Las autoridades energéticas rusas se han quejado ante el Organismo Internacional de Energía Atómica (OIEA) de la peligrosa situación de la planta nuclear ucraniana de Zaporiyia, que ocuparon las tropas rusas en 2022.
Tras una reunión en el enclave ruso de Kaliningrado entre el director de la OIEA, Rafael Grossi, y el jefe de la empresa estatal rusa de energía atómica Rosatom, Alexéi Lijachov, la parte rusa comunicó que denunció los constantes ataques ucranianos a la planta, la mayor de toda Europa, y su escasas reservas del gasóleo que le permite funcionar de forma autónoma.

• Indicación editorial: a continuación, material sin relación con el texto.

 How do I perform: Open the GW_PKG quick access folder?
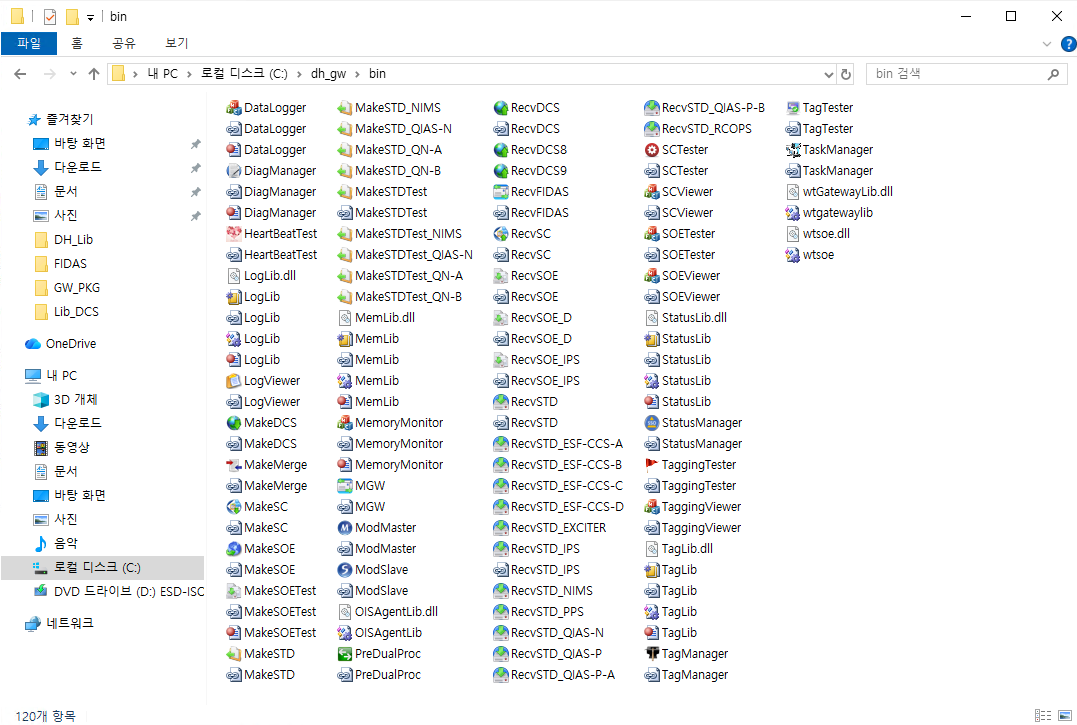click(x=77, y=288)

"Actualmente, las reservas de gasóleo representan aproximadamente el 50 % de su capacidad, lo que permite la operación autónoma durante unos 11 días", afirmó Lijachov, citado por TASS.
Por ello, la parte rusa considera "necesario llenar todos los depósitos al máximo y aumentar la reserva en caso de que la planta deba operar de forma autónoma", tal y como se ha visto obligada en 21 ocasiones debido a ataques ucranianos.

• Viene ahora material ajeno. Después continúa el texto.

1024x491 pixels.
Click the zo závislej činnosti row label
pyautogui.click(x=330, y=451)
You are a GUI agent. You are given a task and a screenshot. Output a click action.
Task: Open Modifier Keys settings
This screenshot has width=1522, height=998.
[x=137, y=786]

Al mismo tiempo, las autoridades energéticas rusas denunciaron los constantes ataques ucranianos contra la planta nuclear, así como a la ciudad en la que se encuentra, Energodar, tomada por las tropas rusas en 2022.
Los daños de Zaporiyia
"Quisiera destacar que, según las estimaciones más conservadoras, la planta ha sufrido más de 460 ataques con drones y más de 16 ataques de artillería" desde mediados de marzo, señaló Lijachov.